• **Exercise**:
Convert the lines from the one containing "has width=1440, height=1303." through the one containing "(557, 2481).", inclusive, into a JSON list of strings, one string per line and blank lines omitted.

— Start of Record set —

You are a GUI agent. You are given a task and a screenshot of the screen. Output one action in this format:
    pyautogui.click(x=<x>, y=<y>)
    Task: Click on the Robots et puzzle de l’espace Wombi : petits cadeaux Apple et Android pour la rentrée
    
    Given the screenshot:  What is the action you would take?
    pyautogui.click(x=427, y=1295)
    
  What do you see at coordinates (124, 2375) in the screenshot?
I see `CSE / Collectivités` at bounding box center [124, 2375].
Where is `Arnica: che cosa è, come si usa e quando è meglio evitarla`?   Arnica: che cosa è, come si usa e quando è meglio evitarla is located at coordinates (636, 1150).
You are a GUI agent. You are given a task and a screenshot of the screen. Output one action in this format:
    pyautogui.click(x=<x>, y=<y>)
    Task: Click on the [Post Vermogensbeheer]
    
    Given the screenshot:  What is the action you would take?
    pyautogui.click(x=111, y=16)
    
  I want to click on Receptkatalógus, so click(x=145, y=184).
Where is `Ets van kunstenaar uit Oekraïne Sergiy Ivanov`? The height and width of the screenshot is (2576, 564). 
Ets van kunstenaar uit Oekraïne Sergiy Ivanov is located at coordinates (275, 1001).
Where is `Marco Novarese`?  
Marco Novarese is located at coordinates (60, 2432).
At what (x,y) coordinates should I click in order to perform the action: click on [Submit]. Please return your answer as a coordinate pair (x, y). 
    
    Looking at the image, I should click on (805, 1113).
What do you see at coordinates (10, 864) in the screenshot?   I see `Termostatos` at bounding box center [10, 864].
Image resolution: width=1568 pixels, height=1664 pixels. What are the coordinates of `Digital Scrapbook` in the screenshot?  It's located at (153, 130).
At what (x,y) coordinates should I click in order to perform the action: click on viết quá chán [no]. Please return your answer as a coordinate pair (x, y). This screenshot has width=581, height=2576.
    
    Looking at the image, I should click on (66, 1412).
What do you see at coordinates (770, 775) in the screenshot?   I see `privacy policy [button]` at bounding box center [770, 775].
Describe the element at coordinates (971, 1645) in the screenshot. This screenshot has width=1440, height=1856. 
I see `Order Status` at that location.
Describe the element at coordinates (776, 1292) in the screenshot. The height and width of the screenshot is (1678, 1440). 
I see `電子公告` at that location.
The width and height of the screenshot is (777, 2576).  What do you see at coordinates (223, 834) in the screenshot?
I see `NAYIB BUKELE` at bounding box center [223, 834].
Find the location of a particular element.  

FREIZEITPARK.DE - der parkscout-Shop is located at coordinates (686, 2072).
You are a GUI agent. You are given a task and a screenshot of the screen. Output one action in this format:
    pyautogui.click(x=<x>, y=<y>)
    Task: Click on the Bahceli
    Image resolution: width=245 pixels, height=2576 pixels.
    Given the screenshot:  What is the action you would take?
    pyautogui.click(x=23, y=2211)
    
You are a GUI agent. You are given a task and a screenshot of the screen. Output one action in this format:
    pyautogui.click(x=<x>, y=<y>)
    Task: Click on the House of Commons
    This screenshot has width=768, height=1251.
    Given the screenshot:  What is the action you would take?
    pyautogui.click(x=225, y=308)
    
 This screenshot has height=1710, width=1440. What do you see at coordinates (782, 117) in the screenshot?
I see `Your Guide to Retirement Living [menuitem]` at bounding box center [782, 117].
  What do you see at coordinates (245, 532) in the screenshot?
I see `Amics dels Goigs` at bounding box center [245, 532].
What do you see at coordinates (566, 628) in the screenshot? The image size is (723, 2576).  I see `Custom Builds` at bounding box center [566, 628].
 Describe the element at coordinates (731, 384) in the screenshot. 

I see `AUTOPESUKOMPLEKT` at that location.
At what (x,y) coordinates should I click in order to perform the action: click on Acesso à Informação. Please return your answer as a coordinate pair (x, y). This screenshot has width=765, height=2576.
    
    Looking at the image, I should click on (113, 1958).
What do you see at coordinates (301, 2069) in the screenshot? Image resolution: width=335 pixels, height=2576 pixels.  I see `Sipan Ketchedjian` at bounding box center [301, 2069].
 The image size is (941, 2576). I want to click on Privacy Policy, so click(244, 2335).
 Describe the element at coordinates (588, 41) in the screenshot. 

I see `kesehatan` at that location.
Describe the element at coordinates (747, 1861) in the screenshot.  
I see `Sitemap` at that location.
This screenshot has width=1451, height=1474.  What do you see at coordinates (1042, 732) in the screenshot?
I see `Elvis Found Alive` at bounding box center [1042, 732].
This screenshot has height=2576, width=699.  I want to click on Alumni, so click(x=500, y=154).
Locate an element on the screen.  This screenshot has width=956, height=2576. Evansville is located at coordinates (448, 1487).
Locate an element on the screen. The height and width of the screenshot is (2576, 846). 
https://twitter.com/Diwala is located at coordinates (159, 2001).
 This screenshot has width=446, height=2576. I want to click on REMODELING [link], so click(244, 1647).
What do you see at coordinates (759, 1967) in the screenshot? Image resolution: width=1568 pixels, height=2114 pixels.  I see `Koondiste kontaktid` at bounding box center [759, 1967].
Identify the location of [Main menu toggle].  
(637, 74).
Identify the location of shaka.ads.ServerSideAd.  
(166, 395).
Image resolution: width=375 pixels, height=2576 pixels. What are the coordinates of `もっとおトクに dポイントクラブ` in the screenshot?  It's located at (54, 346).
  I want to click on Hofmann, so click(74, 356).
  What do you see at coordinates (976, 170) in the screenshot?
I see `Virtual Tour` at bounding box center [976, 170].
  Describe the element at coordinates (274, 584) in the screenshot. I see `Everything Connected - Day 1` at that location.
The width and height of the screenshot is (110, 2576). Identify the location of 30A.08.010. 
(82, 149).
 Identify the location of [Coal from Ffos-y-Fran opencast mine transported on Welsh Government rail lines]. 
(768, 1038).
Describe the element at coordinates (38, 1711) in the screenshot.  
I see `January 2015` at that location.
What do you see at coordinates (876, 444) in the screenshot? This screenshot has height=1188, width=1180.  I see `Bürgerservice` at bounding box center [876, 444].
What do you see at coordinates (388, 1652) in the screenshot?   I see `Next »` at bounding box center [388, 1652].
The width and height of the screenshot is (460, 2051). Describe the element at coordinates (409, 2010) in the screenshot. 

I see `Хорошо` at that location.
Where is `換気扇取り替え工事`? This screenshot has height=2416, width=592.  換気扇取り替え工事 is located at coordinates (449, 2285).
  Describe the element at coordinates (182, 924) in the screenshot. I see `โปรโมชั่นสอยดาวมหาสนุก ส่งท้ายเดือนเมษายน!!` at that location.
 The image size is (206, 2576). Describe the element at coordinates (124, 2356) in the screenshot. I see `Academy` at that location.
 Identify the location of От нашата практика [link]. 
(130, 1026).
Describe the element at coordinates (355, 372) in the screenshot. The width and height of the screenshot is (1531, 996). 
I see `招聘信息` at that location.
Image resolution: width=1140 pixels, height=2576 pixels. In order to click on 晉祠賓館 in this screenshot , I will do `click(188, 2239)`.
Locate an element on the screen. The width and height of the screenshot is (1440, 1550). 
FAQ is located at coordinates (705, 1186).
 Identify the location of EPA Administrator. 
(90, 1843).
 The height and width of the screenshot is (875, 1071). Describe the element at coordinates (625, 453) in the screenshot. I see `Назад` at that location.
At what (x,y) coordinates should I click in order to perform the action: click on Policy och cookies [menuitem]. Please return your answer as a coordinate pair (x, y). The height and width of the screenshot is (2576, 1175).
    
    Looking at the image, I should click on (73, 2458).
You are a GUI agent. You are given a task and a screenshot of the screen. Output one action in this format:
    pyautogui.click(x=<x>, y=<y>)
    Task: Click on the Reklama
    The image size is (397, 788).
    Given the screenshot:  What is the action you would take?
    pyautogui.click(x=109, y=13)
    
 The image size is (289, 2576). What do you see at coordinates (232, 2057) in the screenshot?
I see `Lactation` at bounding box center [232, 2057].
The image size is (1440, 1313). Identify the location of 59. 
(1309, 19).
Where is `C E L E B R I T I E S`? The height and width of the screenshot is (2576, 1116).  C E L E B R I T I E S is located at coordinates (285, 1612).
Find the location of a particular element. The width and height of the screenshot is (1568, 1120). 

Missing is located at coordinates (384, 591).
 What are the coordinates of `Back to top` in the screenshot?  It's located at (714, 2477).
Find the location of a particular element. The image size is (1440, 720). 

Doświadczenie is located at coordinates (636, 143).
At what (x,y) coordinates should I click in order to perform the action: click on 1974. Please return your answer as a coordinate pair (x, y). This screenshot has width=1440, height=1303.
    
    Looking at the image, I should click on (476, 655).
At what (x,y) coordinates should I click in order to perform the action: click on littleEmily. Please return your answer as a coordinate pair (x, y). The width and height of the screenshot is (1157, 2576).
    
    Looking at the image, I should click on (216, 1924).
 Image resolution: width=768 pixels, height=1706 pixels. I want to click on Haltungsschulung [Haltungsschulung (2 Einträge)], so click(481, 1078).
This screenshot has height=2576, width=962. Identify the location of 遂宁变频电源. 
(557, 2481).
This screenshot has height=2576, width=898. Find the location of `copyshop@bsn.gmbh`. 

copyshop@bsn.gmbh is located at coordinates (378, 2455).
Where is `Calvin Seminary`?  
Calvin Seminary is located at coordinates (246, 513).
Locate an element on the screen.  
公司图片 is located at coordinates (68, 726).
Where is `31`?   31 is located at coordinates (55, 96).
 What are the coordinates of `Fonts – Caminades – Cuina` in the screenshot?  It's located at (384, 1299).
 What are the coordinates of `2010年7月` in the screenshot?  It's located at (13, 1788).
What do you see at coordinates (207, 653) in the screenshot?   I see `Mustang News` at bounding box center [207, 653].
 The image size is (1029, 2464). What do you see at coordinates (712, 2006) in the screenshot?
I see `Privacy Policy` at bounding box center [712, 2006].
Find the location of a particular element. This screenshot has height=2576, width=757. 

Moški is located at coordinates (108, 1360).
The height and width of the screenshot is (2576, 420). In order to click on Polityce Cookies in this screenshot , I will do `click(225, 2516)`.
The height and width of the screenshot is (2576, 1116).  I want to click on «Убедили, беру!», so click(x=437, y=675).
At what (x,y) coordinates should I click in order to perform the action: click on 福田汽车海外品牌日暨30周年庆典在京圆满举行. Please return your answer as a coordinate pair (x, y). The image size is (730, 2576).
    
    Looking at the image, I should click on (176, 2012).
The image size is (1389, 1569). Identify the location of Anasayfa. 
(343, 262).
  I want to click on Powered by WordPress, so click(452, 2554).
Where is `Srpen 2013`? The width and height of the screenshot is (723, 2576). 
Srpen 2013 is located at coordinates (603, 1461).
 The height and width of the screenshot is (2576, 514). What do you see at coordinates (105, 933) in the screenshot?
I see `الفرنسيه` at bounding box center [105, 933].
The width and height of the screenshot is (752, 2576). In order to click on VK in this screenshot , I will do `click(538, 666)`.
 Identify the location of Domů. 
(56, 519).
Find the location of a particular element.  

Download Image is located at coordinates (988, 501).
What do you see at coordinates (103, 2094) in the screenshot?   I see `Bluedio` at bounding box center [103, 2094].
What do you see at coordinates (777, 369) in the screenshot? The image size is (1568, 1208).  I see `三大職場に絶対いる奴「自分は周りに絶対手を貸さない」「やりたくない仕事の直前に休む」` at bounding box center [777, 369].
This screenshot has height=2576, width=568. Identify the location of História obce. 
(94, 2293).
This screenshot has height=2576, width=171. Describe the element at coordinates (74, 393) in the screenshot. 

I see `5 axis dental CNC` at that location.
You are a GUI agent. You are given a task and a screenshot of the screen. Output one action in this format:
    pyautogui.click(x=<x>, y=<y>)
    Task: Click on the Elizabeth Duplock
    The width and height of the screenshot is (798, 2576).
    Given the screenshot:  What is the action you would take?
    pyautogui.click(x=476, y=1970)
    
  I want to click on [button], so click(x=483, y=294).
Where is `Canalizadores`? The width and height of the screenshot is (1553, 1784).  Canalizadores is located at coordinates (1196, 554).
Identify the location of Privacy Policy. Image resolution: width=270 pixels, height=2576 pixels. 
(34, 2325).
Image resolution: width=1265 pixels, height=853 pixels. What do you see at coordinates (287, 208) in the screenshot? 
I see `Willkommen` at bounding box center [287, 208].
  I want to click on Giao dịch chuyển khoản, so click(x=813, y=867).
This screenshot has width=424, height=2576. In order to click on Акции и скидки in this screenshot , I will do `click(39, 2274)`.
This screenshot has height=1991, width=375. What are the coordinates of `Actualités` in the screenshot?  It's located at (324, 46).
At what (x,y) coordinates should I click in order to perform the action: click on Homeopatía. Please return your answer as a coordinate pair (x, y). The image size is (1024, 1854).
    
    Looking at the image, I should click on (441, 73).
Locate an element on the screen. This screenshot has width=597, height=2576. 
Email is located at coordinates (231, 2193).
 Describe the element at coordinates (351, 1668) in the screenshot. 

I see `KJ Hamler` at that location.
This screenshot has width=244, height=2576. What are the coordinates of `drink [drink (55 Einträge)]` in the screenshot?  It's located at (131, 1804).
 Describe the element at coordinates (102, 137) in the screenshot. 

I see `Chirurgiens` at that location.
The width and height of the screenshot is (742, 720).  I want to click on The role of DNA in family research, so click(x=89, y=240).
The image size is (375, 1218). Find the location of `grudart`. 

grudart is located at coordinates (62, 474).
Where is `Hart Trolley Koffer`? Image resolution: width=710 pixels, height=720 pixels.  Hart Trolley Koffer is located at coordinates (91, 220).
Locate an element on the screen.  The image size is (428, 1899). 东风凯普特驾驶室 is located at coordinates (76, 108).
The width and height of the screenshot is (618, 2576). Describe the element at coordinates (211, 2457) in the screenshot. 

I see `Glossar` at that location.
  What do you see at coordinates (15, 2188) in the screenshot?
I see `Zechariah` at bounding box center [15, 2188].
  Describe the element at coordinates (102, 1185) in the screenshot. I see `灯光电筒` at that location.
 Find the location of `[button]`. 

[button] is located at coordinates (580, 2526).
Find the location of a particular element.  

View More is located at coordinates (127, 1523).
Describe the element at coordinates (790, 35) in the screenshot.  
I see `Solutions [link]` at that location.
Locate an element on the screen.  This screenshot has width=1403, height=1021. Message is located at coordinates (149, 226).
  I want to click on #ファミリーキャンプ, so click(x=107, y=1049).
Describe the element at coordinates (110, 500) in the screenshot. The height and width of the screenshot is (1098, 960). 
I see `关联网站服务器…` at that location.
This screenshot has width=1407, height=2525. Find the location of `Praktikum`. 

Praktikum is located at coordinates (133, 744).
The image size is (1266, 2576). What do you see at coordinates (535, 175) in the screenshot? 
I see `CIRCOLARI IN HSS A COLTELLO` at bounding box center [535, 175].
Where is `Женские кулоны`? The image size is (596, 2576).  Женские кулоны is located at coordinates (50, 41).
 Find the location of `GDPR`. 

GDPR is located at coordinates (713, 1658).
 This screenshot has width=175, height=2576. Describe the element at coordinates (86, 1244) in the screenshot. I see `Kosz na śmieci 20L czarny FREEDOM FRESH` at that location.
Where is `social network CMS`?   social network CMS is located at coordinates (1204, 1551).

— End of Record set —

• **Exercise response**:
[
  "At what (x,y) coordinates should I click in order to perform the action: click on 1974. Please return your answer as a coordinate pair (x, y). This screenshot has width=1440, height=1303.",
  "    Looking at the image, I should click on (476, 655).",
  "At what (x,y) coordinates should I click in order to perform the action: click on littleEmily. Please return your answer as a coordinate pair (x, y). The width and height of the screenshot is (1157, 2576).",
  "    Looking at the image, I should click on (216, 1924).",
  " Image resolution: width=768 pixels, height=1706 pixels. I want to click on Haltungsschulung [Haltungsschulung (2 Einträge)], so click(481, 1078).",
  "This screenshot has height=2576, width=962. Identify the location of 遂宁变频电源. ",
  "(557, 2481)."
]